Please make an exact copy of the lines from the one holding "This screenshot has width=453, height=468." through the end of the data, both ends included, with no pictures.

══ Data for the task ══

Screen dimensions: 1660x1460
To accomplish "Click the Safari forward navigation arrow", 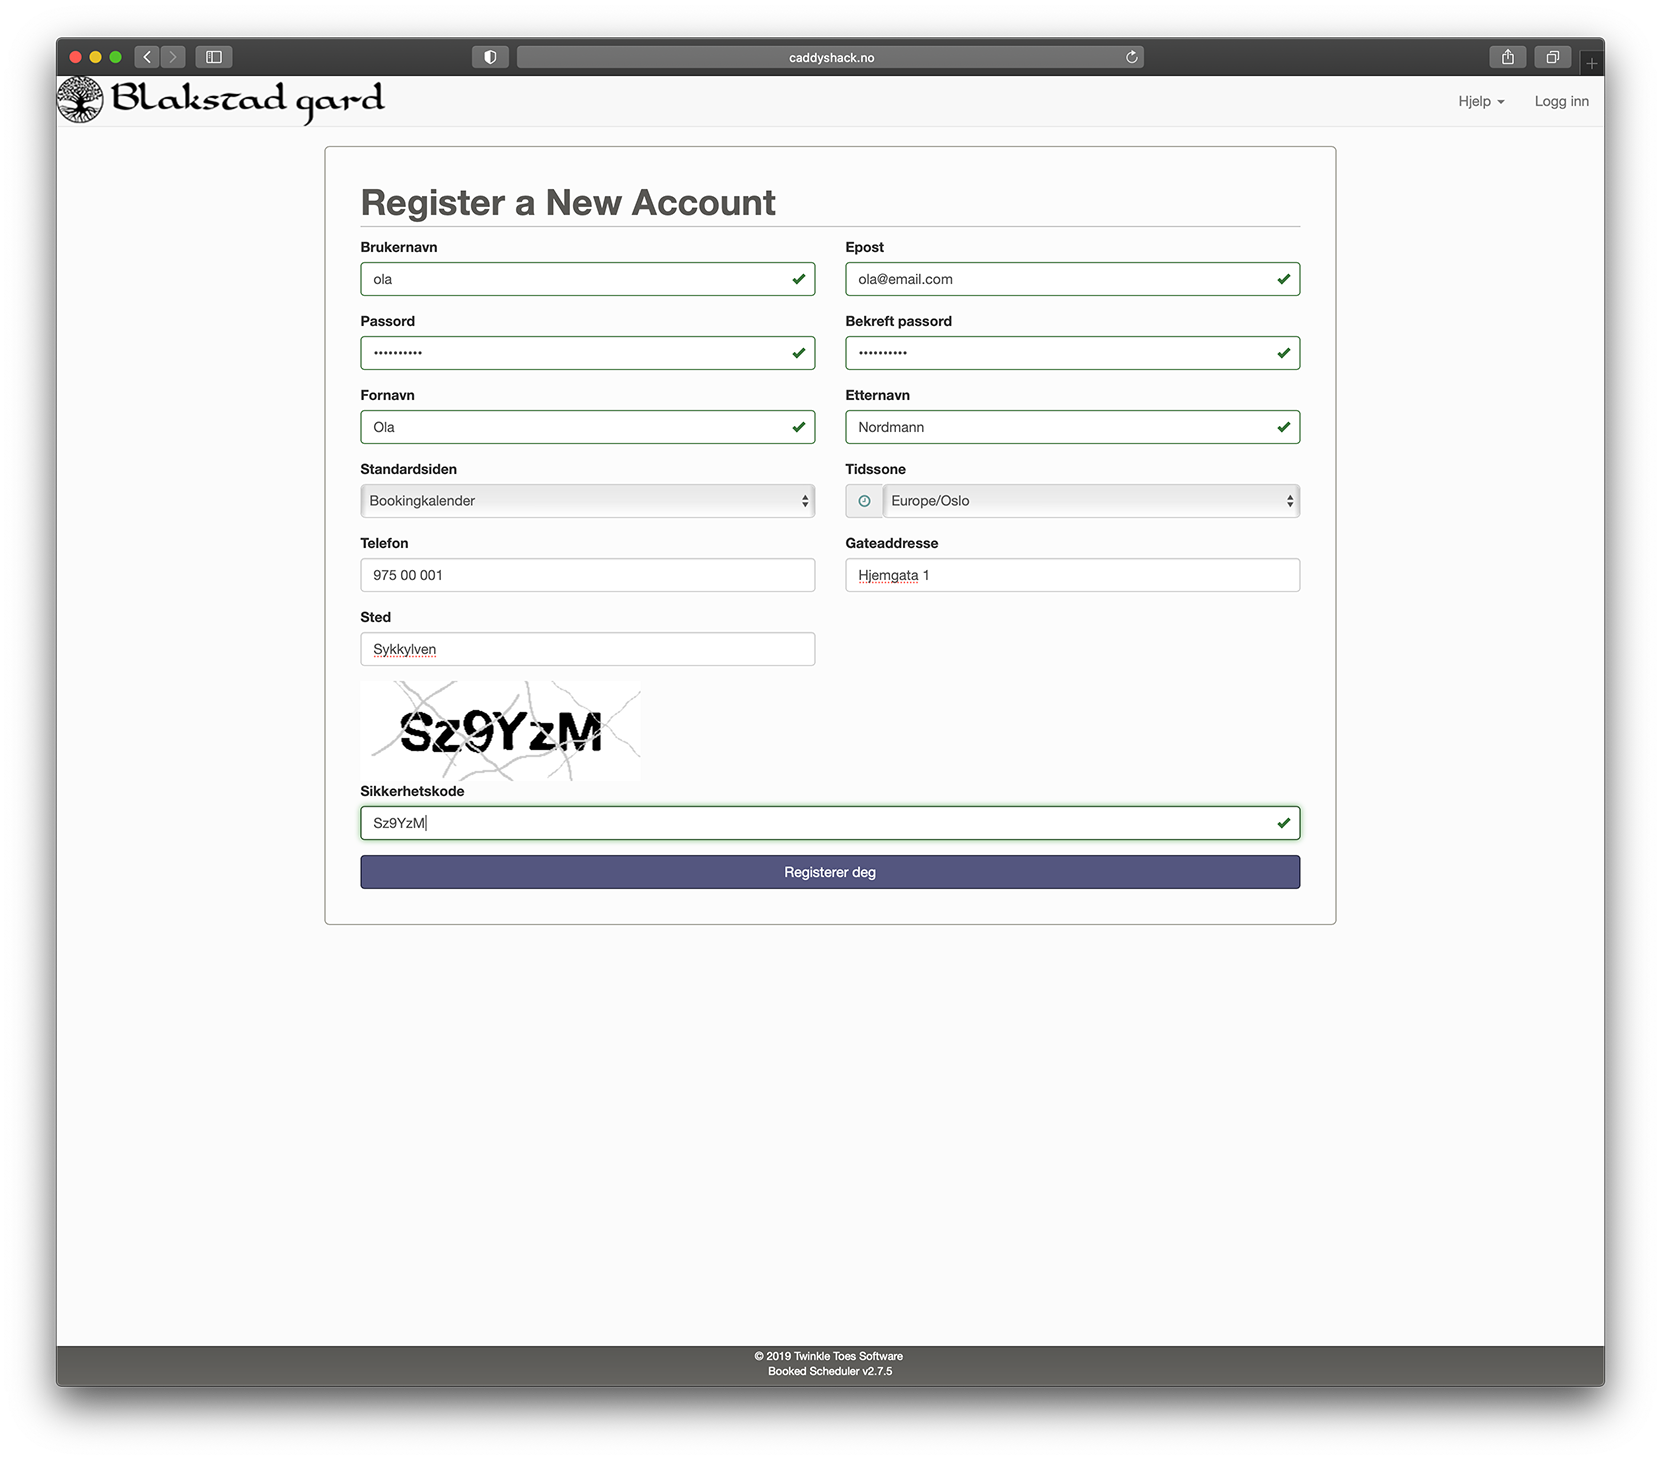I will click(x=173, y=57).
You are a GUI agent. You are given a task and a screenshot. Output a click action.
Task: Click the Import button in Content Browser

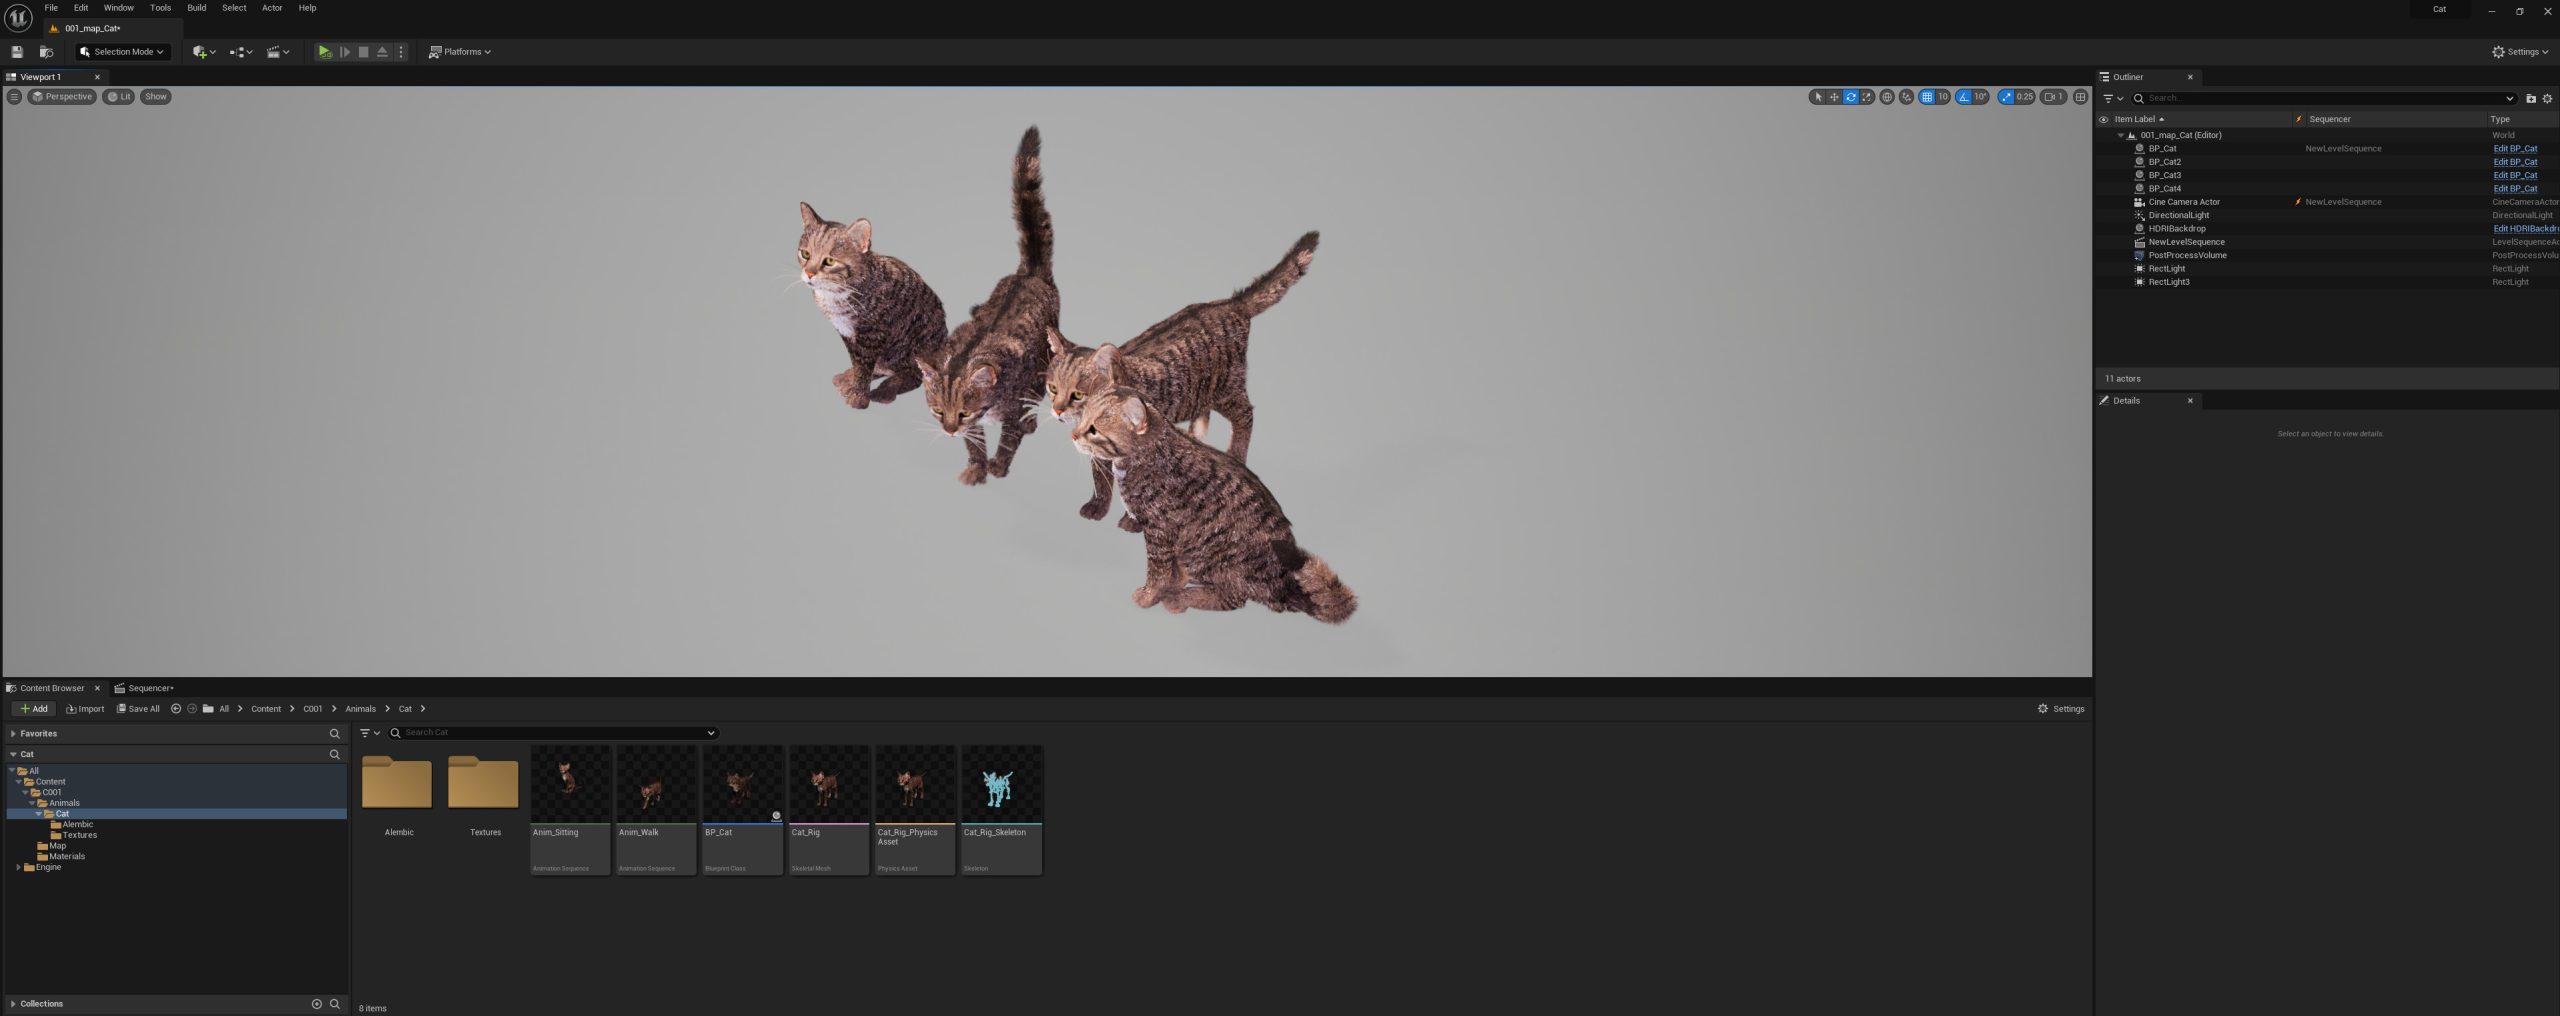85,709
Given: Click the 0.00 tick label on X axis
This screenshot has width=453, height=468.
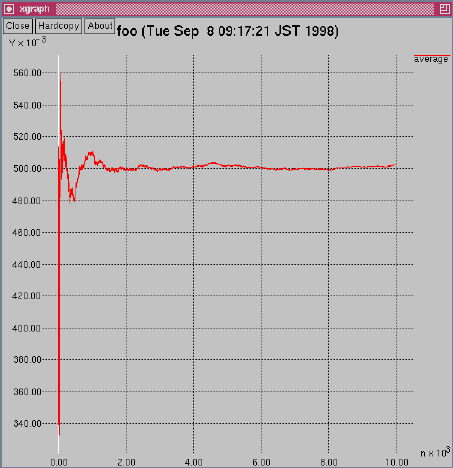Looking at the screenshot, I should point(59,463).
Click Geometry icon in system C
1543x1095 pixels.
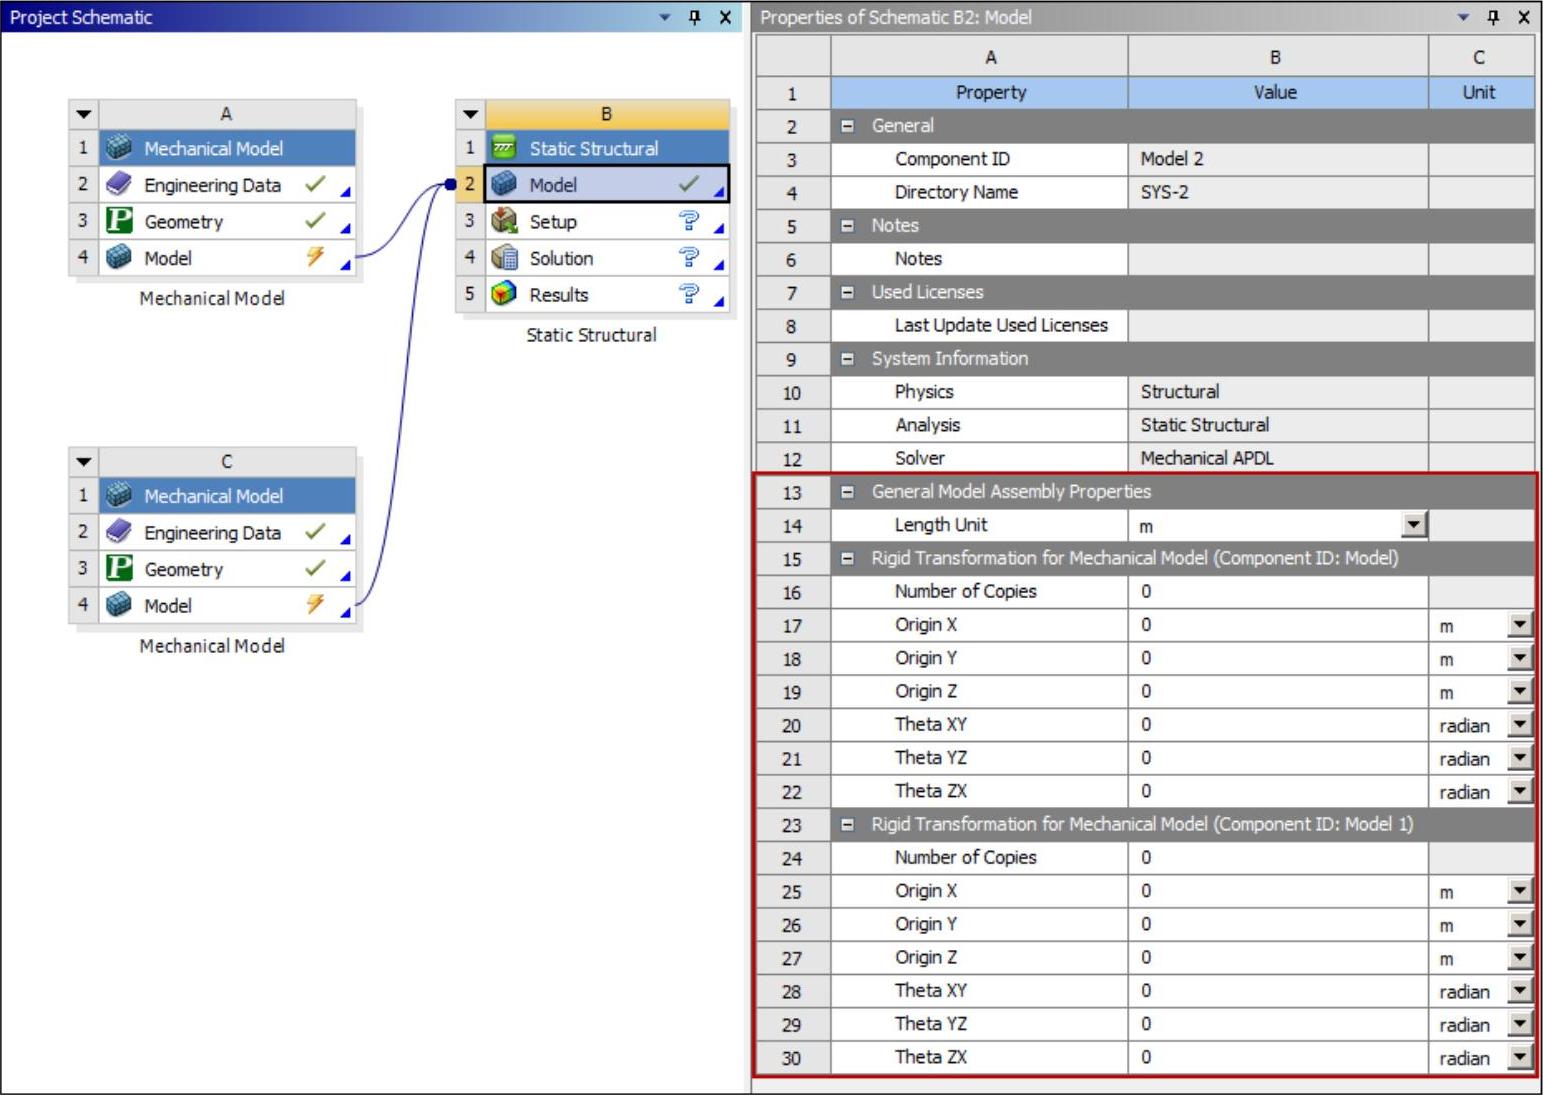(x=119, y=569)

═══

Result:
This screenshot has width=453, height=468.
Looking at the screenshot, I should point(59,463).
Click Geometry icon in system C
1543x1095 pixels.
(x=119, y=569)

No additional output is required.